[Sigia-l] Knowledge Unmanagement [was blogging]
Jon Hanna
jon at spin.ie
Mon Jan 6 06:36:56 EST 2003
> The blogging systems currently available today do a good job of
> providing a
> knowledge medium for passing information, in close to real time, to people
> who are interested in receiving it. Where these systems break down
> however, is in their long term prospects of providing a lasting
> information
> source for individuals to learn and gain knowledge from.
Examining blogging from this perspective is valid mainly because some
involved with blogging (primarily tool vendors) have begun to promote them
as content management or even knowledge management tools.
They do indeed fall down in such a role for exactly the reasons you state.
The association between blogging and CM or KM is partly "vocabulary
inflation" as those terms become increasingly vague to the point where CMS
can now mean almost anything, and largely marketing. The popularity of
blogging unfortunately means that many will adopt ideological positions
supporting any positive claim made about it, and the notion of blogging as
KM will no doubt continue to gain currency.
However I do think that blogging has an interesting role with regard to CM
and KM. One could playfully label this role "Knowledge Unmanagement"
(coining unmanagement to differentiate from mismanagement which, while
better English, entails negligence or incompetence).
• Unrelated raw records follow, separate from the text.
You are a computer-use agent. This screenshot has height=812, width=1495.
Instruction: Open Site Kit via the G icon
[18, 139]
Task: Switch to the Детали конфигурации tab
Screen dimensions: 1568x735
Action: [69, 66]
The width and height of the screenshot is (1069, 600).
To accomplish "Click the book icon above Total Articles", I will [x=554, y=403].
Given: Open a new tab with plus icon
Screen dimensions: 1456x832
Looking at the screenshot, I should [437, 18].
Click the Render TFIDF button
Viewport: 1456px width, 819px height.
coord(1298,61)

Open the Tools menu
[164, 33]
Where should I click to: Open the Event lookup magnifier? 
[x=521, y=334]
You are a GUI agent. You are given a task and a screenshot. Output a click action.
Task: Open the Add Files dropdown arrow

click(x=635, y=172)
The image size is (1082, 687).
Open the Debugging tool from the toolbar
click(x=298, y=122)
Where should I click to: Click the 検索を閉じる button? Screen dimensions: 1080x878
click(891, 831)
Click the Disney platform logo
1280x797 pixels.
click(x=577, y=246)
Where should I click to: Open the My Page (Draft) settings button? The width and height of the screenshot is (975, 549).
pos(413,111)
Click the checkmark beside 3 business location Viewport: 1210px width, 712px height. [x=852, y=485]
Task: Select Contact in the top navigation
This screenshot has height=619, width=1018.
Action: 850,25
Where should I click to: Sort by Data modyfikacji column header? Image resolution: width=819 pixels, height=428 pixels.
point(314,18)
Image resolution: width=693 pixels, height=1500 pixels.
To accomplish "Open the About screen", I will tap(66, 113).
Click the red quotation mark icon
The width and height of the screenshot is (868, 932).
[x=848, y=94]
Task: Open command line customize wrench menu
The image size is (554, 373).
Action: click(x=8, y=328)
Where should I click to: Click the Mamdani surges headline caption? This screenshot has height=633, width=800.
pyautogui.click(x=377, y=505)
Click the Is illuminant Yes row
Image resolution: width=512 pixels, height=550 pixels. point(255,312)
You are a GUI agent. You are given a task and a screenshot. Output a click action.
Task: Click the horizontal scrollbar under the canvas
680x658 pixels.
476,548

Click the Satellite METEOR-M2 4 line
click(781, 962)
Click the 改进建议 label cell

There is a power to the lack of order that blogging has, especially combined
with the rich linking that often goes on, that makes its very lack of
management useful. Ironically the more those interested in blogging hold it
up as a method for CM or KM, the less attention will be paid to this real
power.
Of course the content can later be managed. As an exemplum I'd offer
<http://diveintoaccessibility.org/> which began as a series of blogs and is
now an excellent resource on issues of web accessibility (one of the best
I've seen, and the best guide for newbies by a large margin).
An interesting area of study would be the degree to which blogging creates
self-sustaining pools of opinion, as blogs largely in agreement with each
other have more frequent links. This is of course true of the web as a
whole, but the nature of blogging makes these pools "grow" faster. Both the
primary advantage and disadvantage is that dissenting voices are quickly
marginalised. This is an advantage because it removes much that could be
considered Spam, or information that is clearly wrong. It is a disadvantage
because some of those dissenting voices should perhaps be listened to.
A side-effect of how these pools form without the participants actively
deciding to do so is that a false sense of consensus can quickly form, the
dissenting voices being so effectively marginalised, even if outside of the
pool the members might find themselves in the minority ("It often seemed to
him, moving in the circles he moved in and reading what he read, that
everyone in England was Labour, except the government." - Martin Amis, _The
Information_). Indeed someone who is particularly heavily linked-to would
have the ability to consciously manipulate this sense of consensus.
As such blogs are generally preaching to the choir (or to those who are
reading precisely because they strongly disagree) and can only subtly affect
opinion.
I'd be very much interested to hear of any studies of this information flow.